DOI: https://doi.org/10.1007/978-3-031-43996-4_65

SharedIt: https://rdcu.be/dnwQd

Link to the code repository

N/A

Link to the dataset(s)

N/A


Reviews

Review #3

  • Please describe the contribution of the paper

    The study introduces a Transformer-based model for real-time device tracking in medical application. In particular, the authors describe the application of their model to track the location of catheter tip, an interventional technique used in over 1.2 million cardiovascular interventional procedures. And therefore, propose a clinical application that can aid physicians in complex interventional procedures.

  • Please list the main strengths of the paper; you should write about a novel formulation, an original way to use data, demonstration of clinical feasibility, a novel application, a particularly strong evaluation, or anything else that is a strong aspect of this work. Please provide details, for instance, if a method is novel, explain what aspect is novel and why this is interesting.

    Strengths: 1) The authors have proposed a transformer-based architecture for tracking catheter tips, in real-time using catheterization imaging datasets from 44,957 annotated frames for training and validation, and tested their model on 17,988 frames. 2) The introduction and related work is clearly described and relevant literature is discussed nicely throughout the text. 3) The algorithm and evaluation methodology is well explained. 4) The authors present a strong evaluation methodology and the findings of the study support the objectives and conclusions of their work. 5) The benchmark studies and results are also compared to other state-of-art methods and outperform them significantly. 6) Thorough methodological analysis is also presented in the study supported by the ablation study, Table 2. 7) Overall, the findings support the potential of clinical translation of this study.

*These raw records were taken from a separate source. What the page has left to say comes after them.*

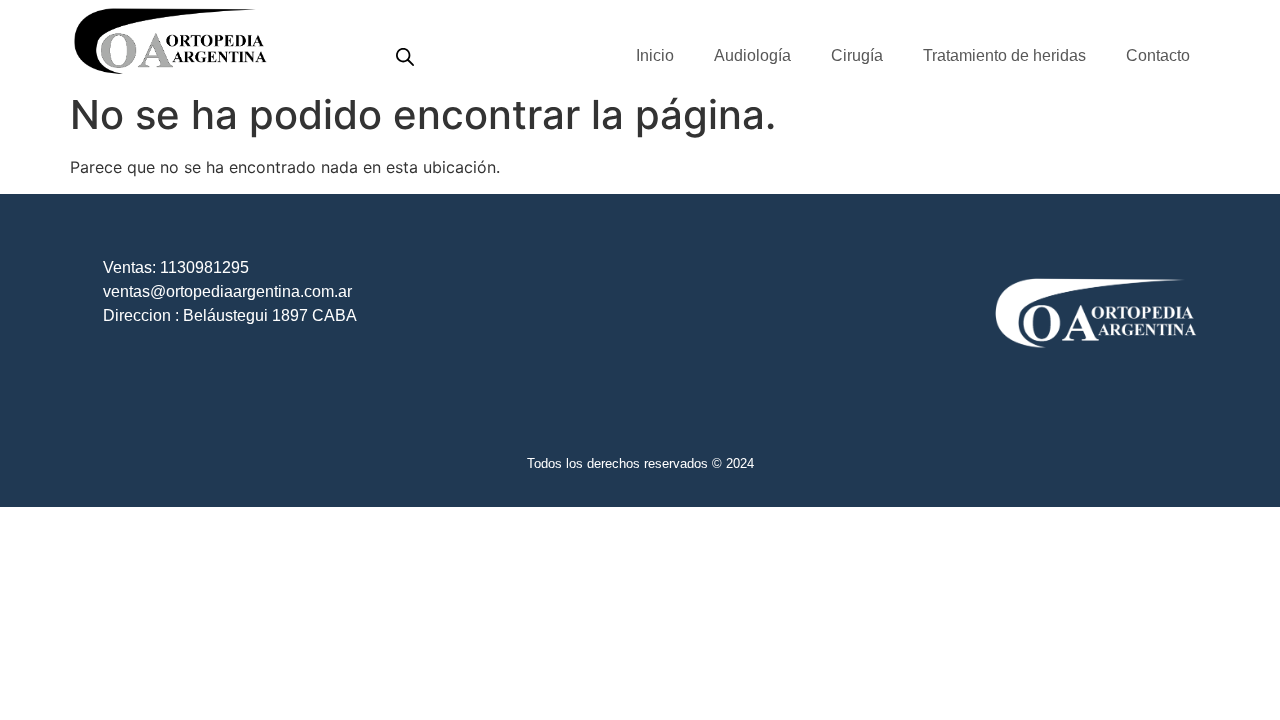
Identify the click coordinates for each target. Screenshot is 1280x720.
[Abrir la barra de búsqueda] (405, 56)
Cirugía (857, 55)
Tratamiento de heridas (1004, 55)
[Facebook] (1156, 16)
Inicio (655, 55)
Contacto (1158, 55)
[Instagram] (1183, 16)
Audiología (752, 55)
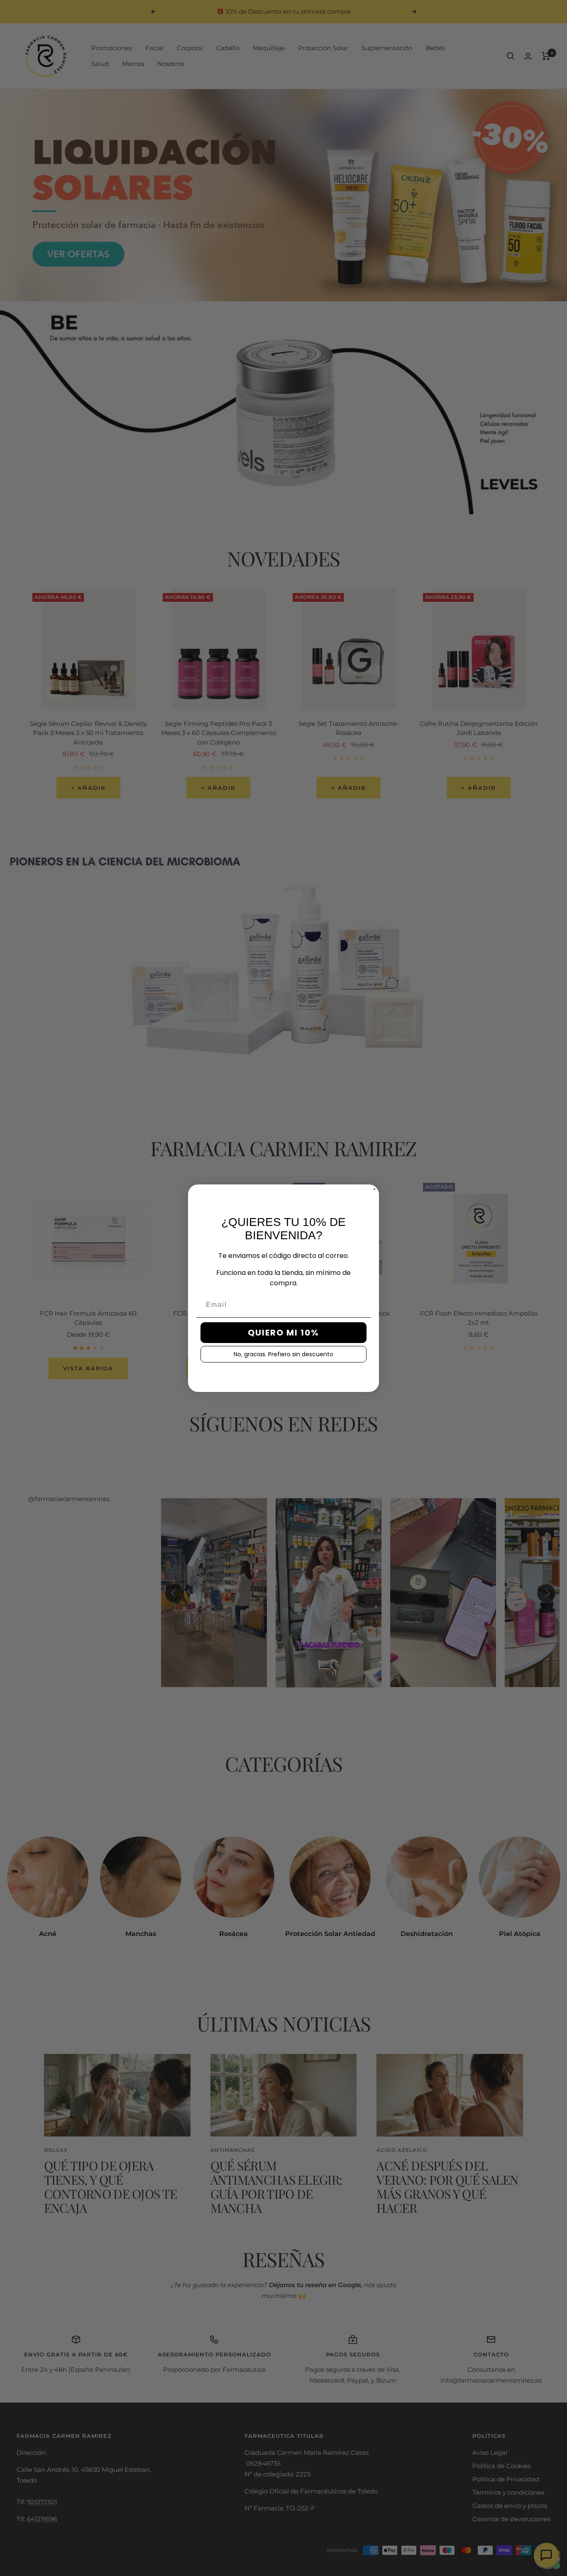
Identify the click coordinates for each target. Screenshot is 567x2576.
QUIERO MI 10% (283, 1332)
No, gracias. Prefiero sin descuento (283, 1354)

  • Please list the main weaknesses of the paper. Please provide details, for instance, if you think a method is not novel, explain why and provide a reference to prior work.

    Some weaknesses of the work are: 1) While the authors state that this study uses internal imaging datasets. It is not mentioned whether the study was approved by the Institutional Review Board. 2) Even though some complex cases such as presence of sternal wires, stent devices, etc is taken into account, can the authors comment on the accuracy of their model in patients with complex PCI disease cases such as bifurcation, serial and left main lesions in the vessels. 3) It is mentioned in the study that the work uses 2,314 sequences consisting of 198,993 frames, of which 44,957 are annotated, for training and validation, and 219 sequences consisting of 17,988 frames for testing. Could it be explained how the non-annotated images were used in the study? 4) Since datasets are typically limited and transformer based models require large training datasets, it is recommended that the authors describe data titration experiments so that other field experts interested in this application can determine what minimum datasets are required for using such models.

  • Please rate the clarity and organization of this paper

    Excellent

  • Please comment on the reproducibility of the paper. Note, that authors have filled out a reproducibility checklist upon submission. Please be aware that authors are not required to meet all criteria on the checklist - for instance, providing code and data is a plus, but not a requirement for acceptance

    Yes, for the algorithm description and relevant hyper parameters of the model.

  • Please provide detailed and constructive comments for the authors. Please also refer to our Reviewer’s guide on what makes a good review: https://conferences.miccai.org/2023/en/REVIEWER-GUIDELINES.html

    The authors are suggested to address the following comments: 1) While the authors state that this study uses internal imaging datasets. It is not mentioned whether the study was approved by the Institutional Review Board. 2) Even though some complex cases such as presence of sternal wires, stent devices, etc is taken into account, can the authors comment on the accuracy of their model in patients with complex PCI disease cases such as bifurcation, serial and left main lesions in the vessels. 3) It is mentioned in the study that the work uses 2,314 sequences consisting of 198,993 frames, of which 44,957 are annotated, for training and validation, and 219 sequences consisting of 17,988 frames for testing. Could it be explained how the non-annotated images were used in the study? 4) Since datasets are typically limited and transformer based models require large training datasets, it is recommended that the authors describe data titration experiments so that other field experts interested in this application can determine what minimum datasets are required for using such models.

  • Rate the paper on a scale of 1-8, 8 being the strongest (8-5: accept; 4-1: reject). Spreading the score helps create a distribution for decision-making

    7

  • Please justify your recommendation. What were the major factors that led you to your overall score for this paper?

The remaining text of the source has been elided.